Work instructions — Every line below that holds the string "Welcome" must be copied.

[Record excerpts — start]

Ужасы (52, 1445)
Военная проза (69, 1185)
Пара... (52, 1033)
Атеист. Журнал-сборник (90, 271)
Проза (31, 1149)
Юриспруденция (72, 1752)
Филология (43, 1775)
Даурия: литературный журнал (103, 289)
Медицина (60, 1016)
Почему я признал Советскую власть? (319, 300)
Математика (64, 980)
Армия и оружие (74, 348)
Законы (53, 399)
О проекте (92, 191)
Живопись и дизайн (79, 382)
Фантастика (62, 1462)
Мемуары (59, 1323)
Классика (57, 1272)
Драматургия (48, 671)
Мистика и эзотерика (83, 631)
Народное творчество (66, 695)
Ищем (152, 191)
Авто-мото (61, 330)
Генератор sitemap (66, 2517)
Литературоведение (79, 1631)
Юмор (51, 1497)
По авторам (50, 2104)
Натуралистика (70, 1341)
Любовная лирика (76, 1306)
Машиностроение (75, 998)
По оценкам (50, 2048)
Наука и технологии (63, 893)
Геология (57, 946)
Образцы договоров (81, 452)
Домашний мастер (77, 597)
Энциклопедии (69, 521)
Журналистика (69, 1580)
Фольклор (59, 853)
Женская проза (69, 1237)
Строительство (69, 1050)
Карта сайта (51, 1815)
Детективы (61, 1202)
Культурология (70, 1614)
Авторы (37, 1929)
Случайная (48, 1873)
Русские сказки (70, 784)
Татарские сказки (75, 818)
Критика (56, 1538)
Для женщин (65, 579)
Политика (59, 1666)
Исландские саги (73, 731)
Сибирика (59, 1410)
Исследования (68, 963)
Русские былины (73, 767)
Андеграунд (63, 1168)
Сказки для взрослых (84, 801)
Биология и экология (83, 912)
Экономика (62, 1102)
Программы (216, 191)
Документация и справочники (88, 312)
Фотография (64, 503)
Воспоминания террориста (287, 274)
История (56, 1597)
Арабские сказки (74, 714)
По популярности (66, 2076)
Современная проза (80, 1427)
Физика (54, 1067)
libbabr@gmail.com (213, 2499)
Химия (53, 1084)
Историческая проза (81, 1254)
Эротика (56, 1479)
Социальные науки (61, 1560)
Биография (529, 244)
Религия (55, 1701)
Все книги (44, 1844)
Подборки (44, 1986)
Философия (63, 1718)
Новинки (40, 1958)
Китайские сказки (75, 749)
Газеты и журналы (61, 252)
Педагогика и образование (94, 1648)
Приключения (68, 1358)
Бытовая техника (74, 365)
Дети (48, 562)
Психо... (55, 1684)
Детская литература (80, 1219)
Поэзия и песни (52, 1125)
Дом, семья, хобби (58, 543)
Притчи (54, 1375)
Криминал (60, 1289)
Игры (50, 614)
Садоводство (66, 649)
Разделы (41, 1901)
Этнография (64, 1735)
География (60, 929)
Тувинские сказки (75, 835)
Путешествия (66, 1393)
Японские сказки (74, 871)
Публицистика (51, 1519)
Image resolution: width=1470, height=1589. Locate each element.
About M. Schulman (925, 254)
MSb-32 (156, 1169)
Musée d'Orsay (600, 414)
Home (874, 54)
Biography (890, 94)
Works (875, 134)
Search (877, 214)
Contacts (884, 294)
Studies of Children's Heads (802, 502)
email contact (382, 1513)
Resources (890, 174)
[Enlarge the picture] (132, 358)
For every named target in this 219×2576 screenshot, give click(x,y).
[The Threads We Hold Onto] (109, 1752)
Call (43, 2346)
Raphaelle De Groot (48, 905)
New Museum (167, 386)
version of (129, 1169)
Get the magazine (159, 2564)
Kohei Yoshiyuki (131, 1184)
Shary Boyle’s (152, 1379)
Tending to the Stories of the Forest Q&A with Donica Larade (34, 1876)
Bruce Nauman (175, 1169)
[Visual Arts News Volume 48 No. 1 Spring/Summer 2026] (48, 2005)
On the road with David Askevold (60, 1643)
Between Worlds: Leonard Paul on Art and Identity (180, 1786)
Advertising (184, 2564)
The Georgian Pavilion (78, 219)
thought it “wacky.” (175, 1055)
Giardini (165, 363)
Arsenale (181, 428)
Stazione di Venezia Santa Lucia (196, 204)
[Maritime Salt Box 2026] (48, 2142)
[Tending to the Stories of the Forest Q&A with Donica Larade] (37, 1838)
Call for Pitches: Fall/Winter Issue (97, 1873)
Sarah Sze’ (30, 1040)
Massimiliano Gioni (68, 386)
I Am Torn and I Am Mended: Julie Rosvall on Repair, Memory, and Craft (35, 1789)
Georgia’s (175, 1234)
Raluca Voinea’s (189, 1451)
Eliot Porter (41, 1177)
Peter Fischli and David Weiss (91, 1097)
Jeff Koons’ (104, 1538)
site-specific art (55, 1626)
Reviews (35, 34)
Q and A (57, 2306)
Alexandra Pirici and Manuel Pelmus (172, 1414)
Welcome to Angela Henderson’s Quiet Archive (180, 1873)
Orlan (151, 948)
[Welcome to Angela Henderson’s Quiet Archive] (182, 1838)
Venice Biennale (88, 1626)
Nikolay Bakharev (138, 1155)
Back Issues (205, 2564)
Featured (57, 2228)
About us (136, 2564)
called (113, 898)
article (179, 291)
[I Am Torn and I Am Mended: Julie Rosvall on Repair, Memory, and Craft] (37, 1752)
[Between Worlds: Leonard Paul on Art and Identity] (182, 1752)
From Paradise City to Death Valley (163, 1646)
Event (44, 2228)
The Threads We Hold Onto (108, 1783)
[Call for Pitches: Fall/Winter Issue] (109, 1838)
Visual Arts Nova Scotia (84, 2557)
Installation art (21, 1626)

[Record excerpts — finish]

Finished exercise —
Welcome to Angela Henderson’s Quiet Archive (180, 1873)
[Welcome to Angela Henderson’s Quiet Archive] (182, 1838)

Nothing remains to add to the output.